Cette indépendance est toujours relative et les formats sont souvent teintés des applications créatrices de données référentielles. Les formats pivots purs et parfaitement indépendants n’existent que dans les livres et les organismes de normalisation ou dans de rares cas simples de données largement échangées. Il s’agit donc de trouver le compromis entre les gains à s’aligner en partie sur le format et les concepts de l’application créatrice et la capacité à gérer le remplacement de cette application sans impact trop lourd sur les consommateurs.

Dans le cas ou le référentiel est porté par une application métier de type progiciel, il faut bien prendre en compte les limites suivantes :
• Les consommateurs de ces données référentielles seront contraints par la modélisation et l’évolution propres au métier de cette application. Les capacités d’adaptation (au-delà de simples attributs personnalisés) du progiciel sont donc à étudier de près avant de prendre une telle décision.
• Ce référentiel ne peut être qu’un sous-ensemble des données gérées par cette application. Si ces données sont étendues et que le progiciel n’en gère qu’une partie, les deux options ne sont pas idéales : charger dans le progiciel des informations qu’il ne gère pas, au risque de l’alourdir, pour maintenir son rôle de référentiel, ou bien créer un second référentiel pour ce nouveau périmètre de données.

Ce raccourci, qui consiste à s’appuyer sur un progiciel métier comme référentiel, est souvent une bonne option pour les SI de petite taille ou bien complètement structuré autour d’un progiciel intégré qui couvre la majorité des métiers de l’entreprise. Cela est toujours plus simple à mettre en œuvre et le couplage aux formats des données référentiels n’a que peu de conséquences pour les SI déjà entièrement modelé autour d’un progiciel.

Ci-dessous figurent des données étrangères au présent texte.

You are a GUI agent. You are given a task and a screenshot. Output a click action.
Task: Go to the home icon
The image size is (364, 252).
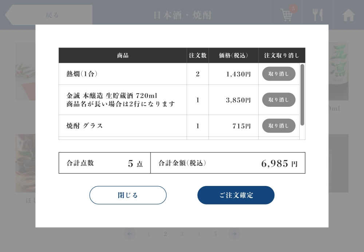(348, 15)
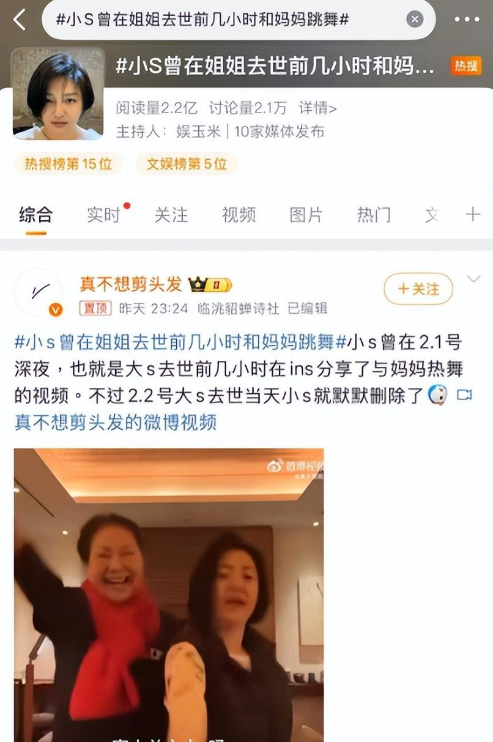View 详情> topic details
This screenshot has height=742, width=493.
317,108
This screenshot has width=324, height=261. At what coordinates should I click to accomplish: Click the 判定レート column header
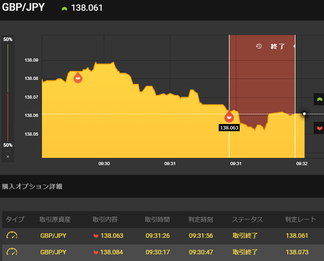[x=300, y=219]
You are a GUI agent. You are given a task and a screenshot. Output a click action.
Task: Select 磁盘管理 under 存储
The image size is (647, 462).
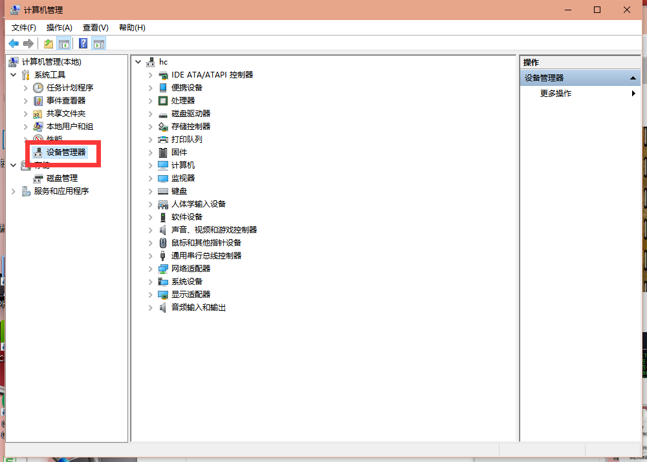(x=57, y=178)
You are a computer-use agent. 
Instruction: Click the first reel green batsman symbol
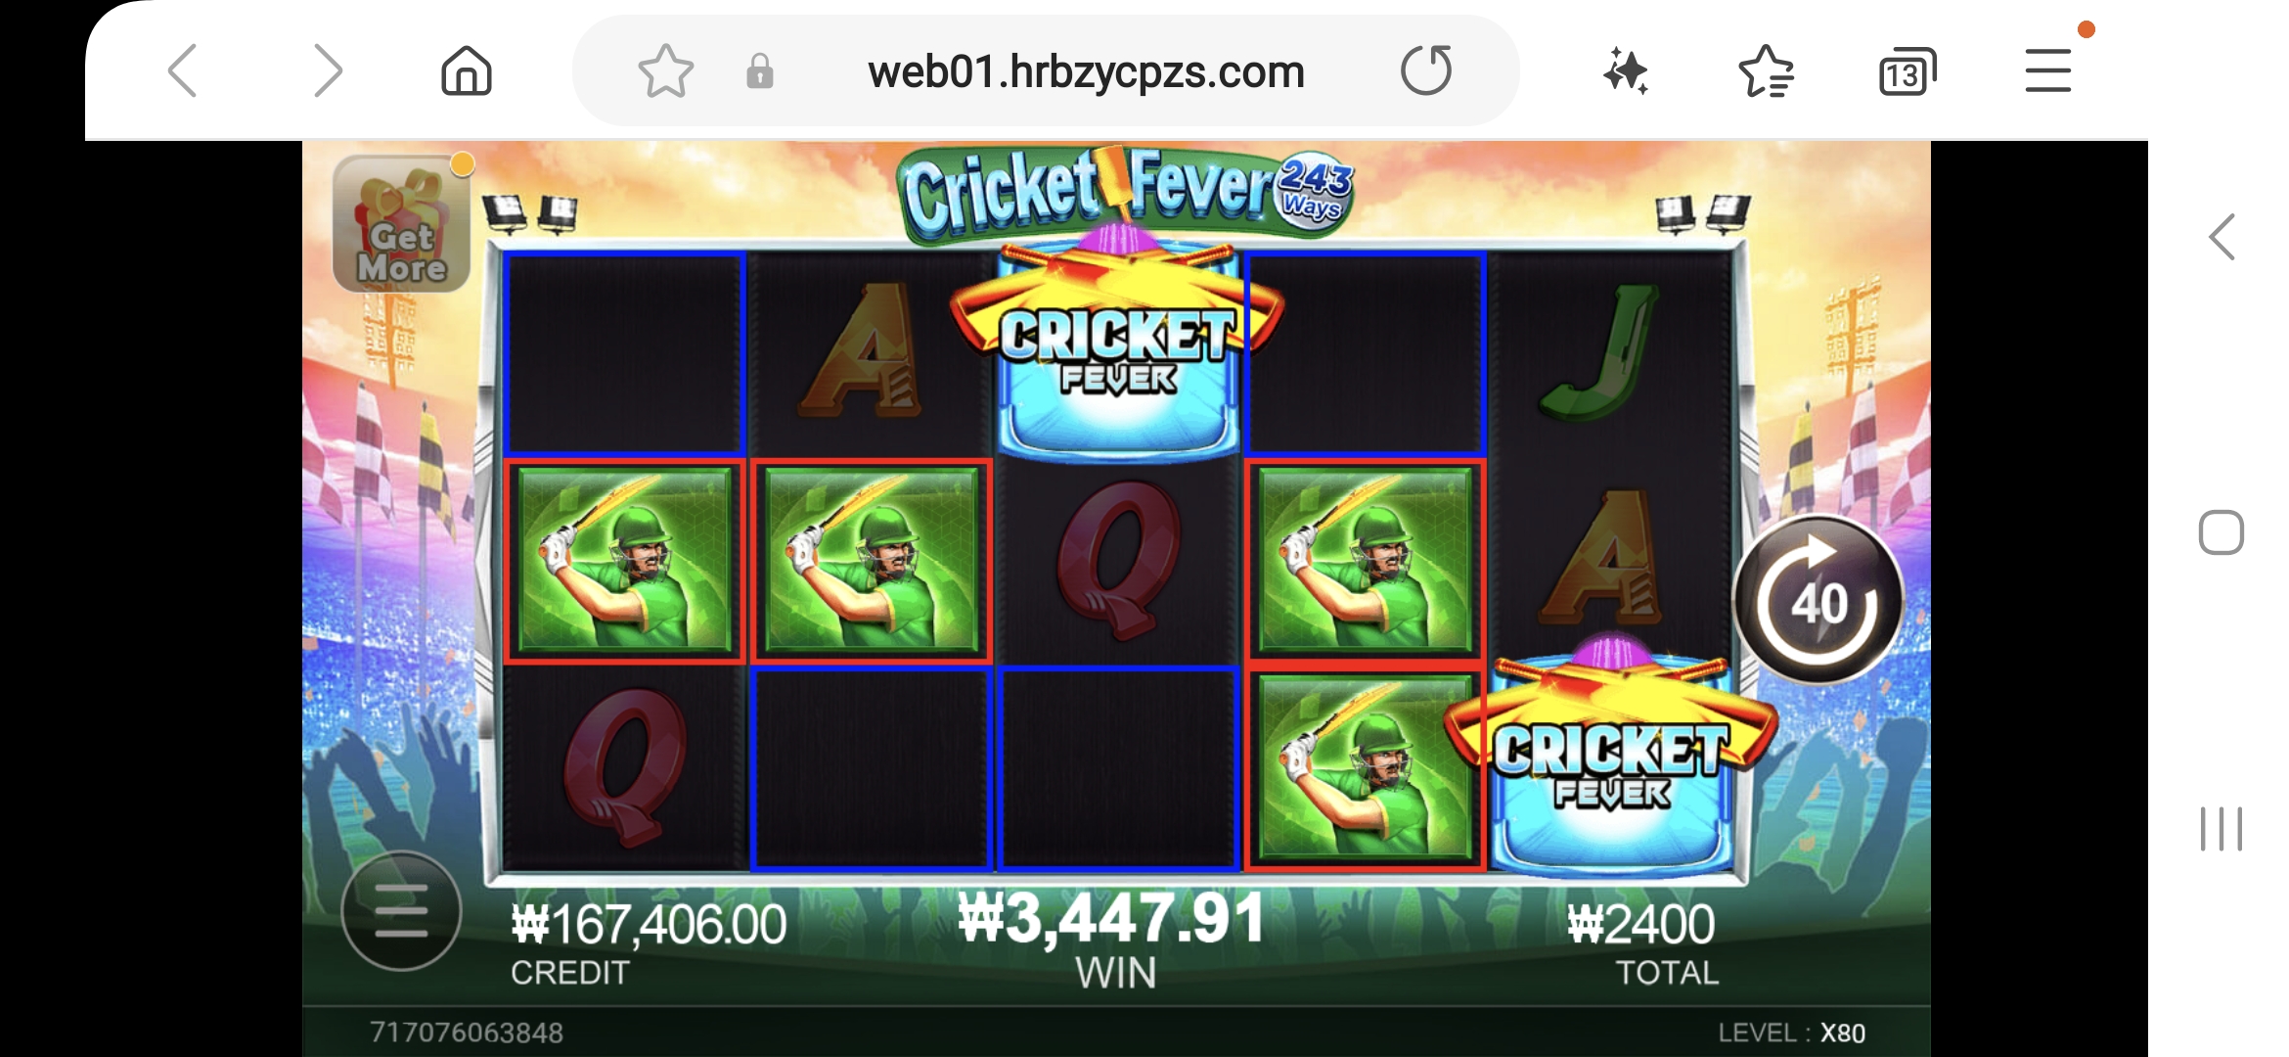pyautogui.click(x=624, y=561)
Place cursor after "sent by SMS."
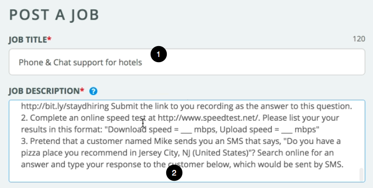Screen dimensions: 373x188 pos(344,164)
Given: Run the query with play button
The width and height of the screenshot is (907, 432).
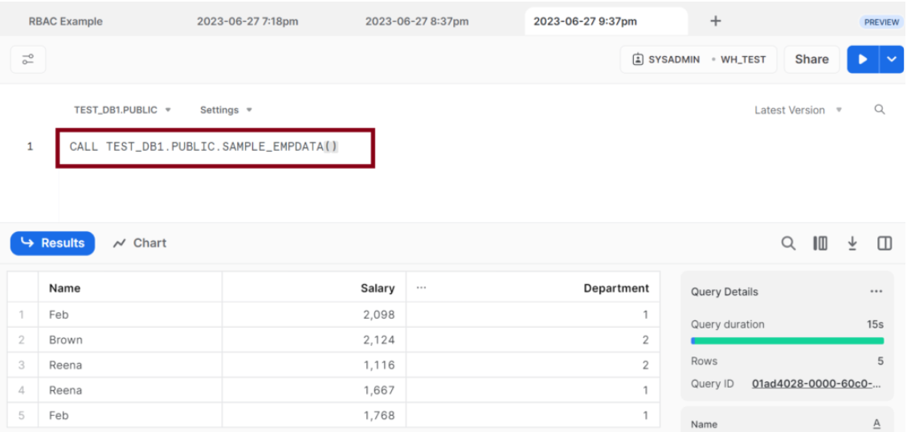Looking at the screenshot, I should pyautogui.click(x=863, y=59).
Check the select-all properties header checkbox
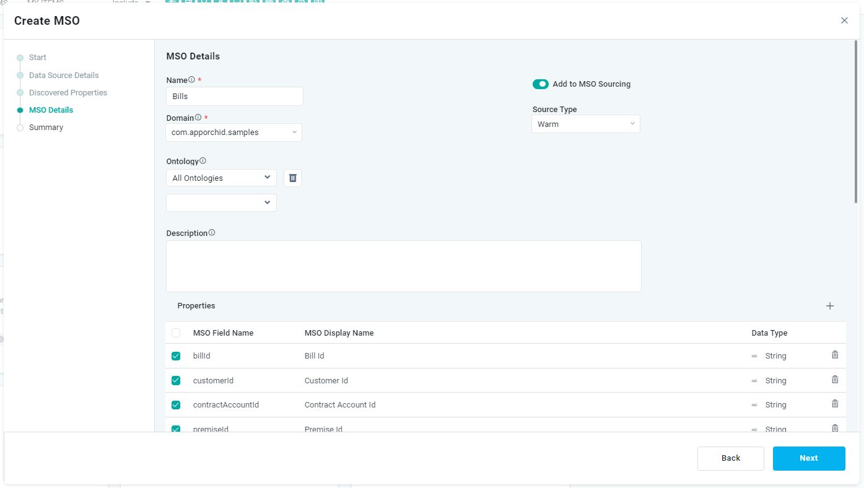The image size is (864, 488). 176,333
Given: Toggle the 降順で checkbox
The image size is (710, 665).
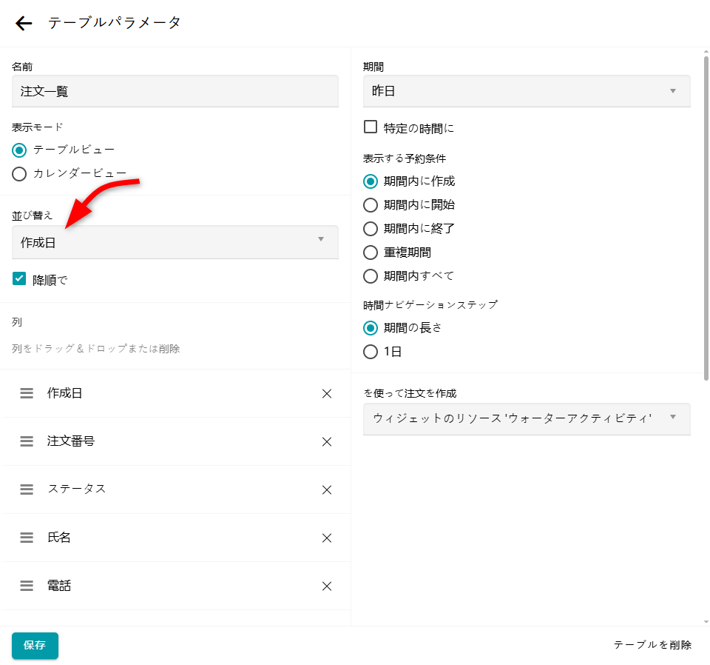Looking at the screenshot, I should click(19, 279).
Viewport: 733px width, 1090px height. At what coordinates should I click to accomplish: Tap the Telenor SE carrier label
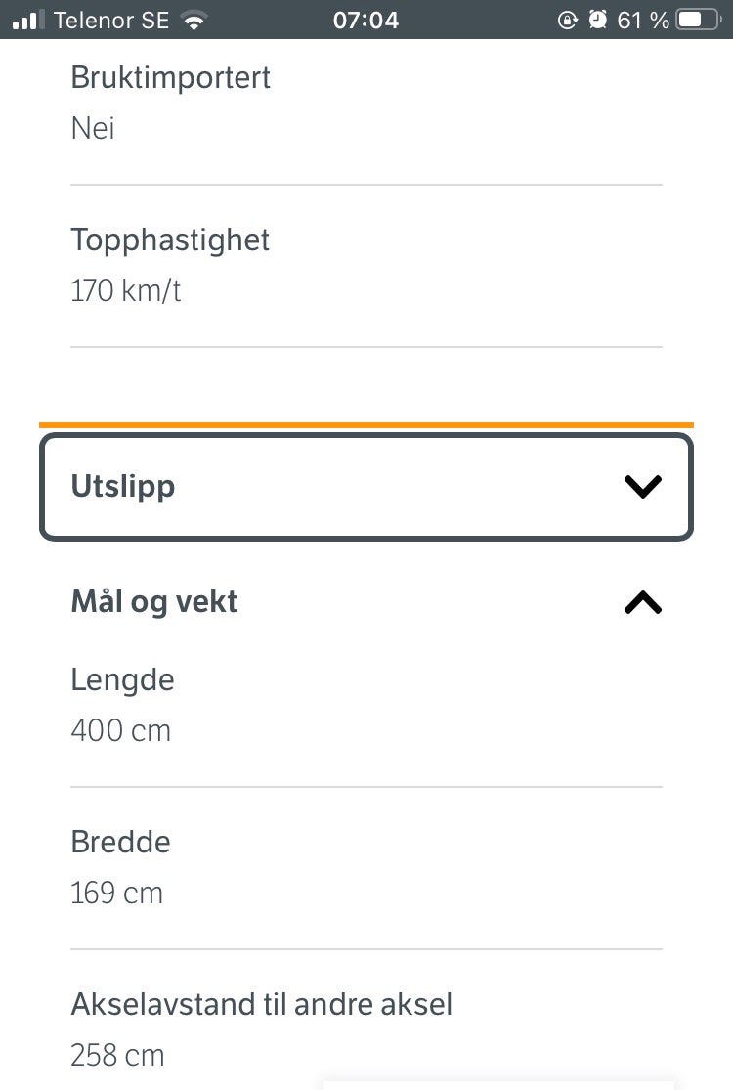click(111, 21)
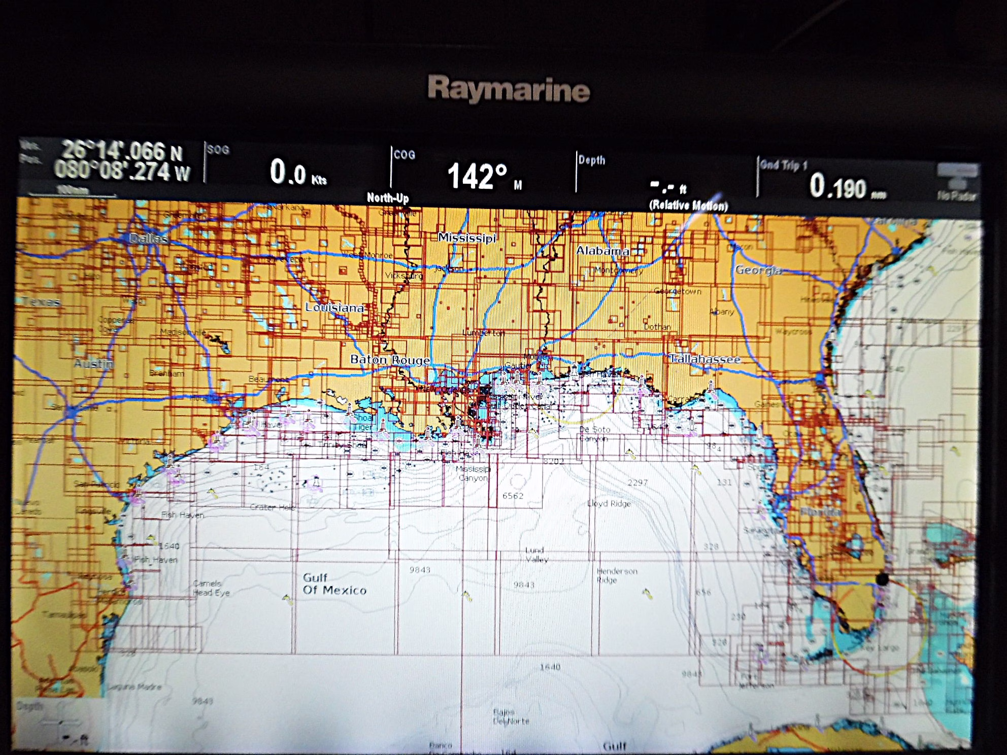Viewport: 1007px width, 755px height.
Task: Select the buoy icon right of Camels Head Eye
Action: (287, 599)
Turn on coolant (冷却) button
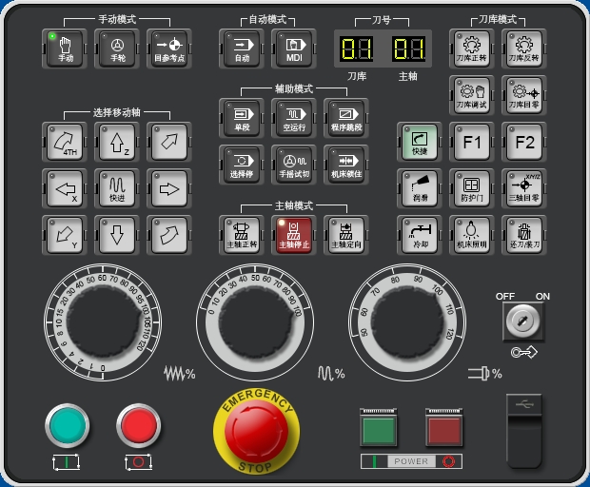This screenshot has height=487, width=590. (420, 235)
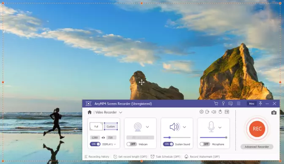
Task: Select the Full screen recording area
Action: [96, 126]
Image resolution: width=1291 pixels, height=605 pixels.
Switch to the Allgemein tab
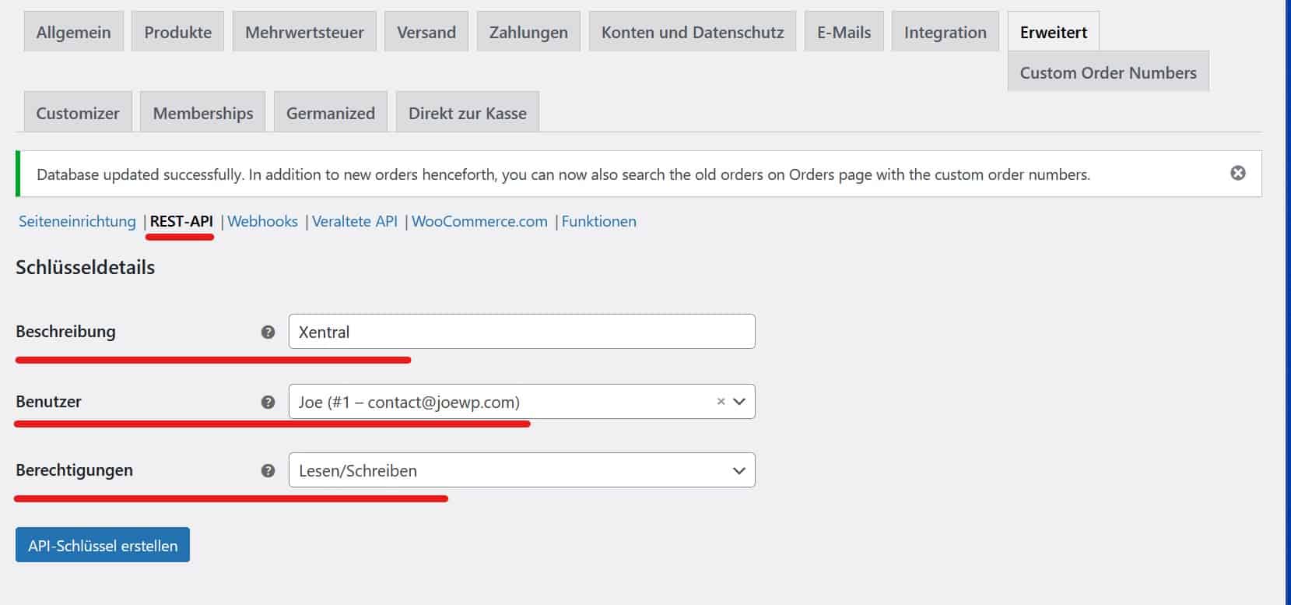[73, 32]
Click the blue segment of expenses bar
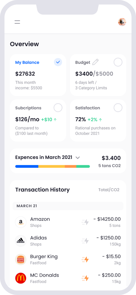136x295 pixels. click(x=27, y=167)
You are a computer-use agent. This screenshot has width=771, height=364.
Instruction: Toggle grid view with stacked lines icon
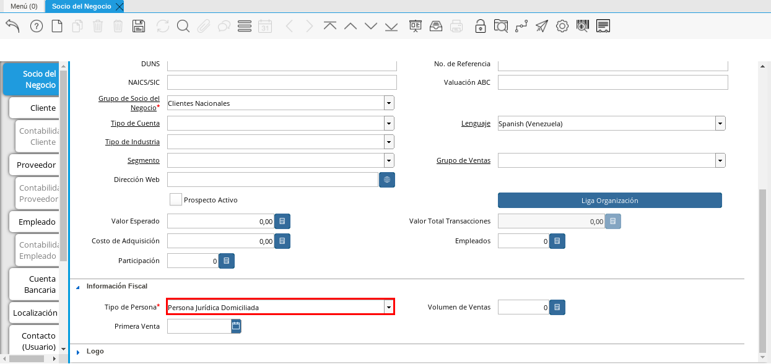tap(244, 26)
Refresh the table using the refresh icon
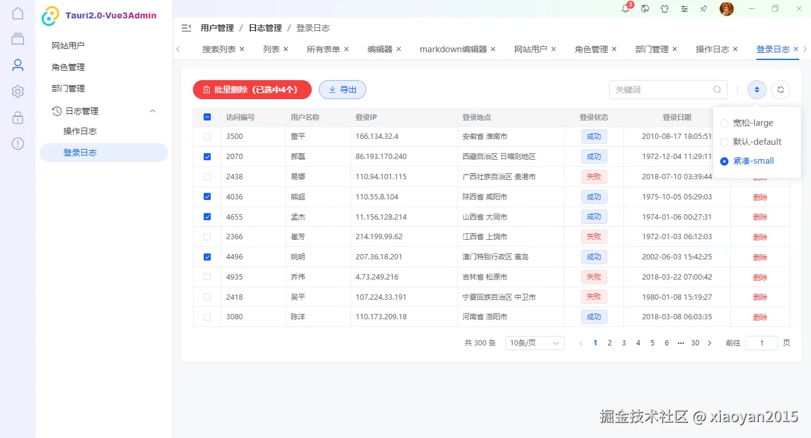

Mise sous contrôle d’une donnée référentielle

La mise sous contrôle d’une donnée référentielle a un cout et toutes les données référentielles ne nécessitent pas autant d’attention.

ref_controle

En première approche, il est souhaitable de mettre une donnée référentielle sous le contrôle d’un référentiel quand au moins une de ces conditions est remplie :
• Quand elle est produite par plus d’une application
• Quand elle est consommée par plus d’une application
• Quand les fonctions à valeurs ajoutées du référentiel (historisation, gestion à date etc.) sont souhaitées

Conclusion

Ces principes ne sont qu’une ébauche qu’il convient d’adapter à chaque contexte (taille du SI, présence ou non d’un ERP jouant un rôle de centre de gravité…) et à chaque donnée référentielle (niveau de diffusion, multiplicité et stabilité des sources etc,). Le référant, point de vérité de la donnée référentielle, se doit de posséder plusieurs qualités et fonctionnalités pour justifier son existence. Celles-ci seront développées dans le prochain  article de cette série.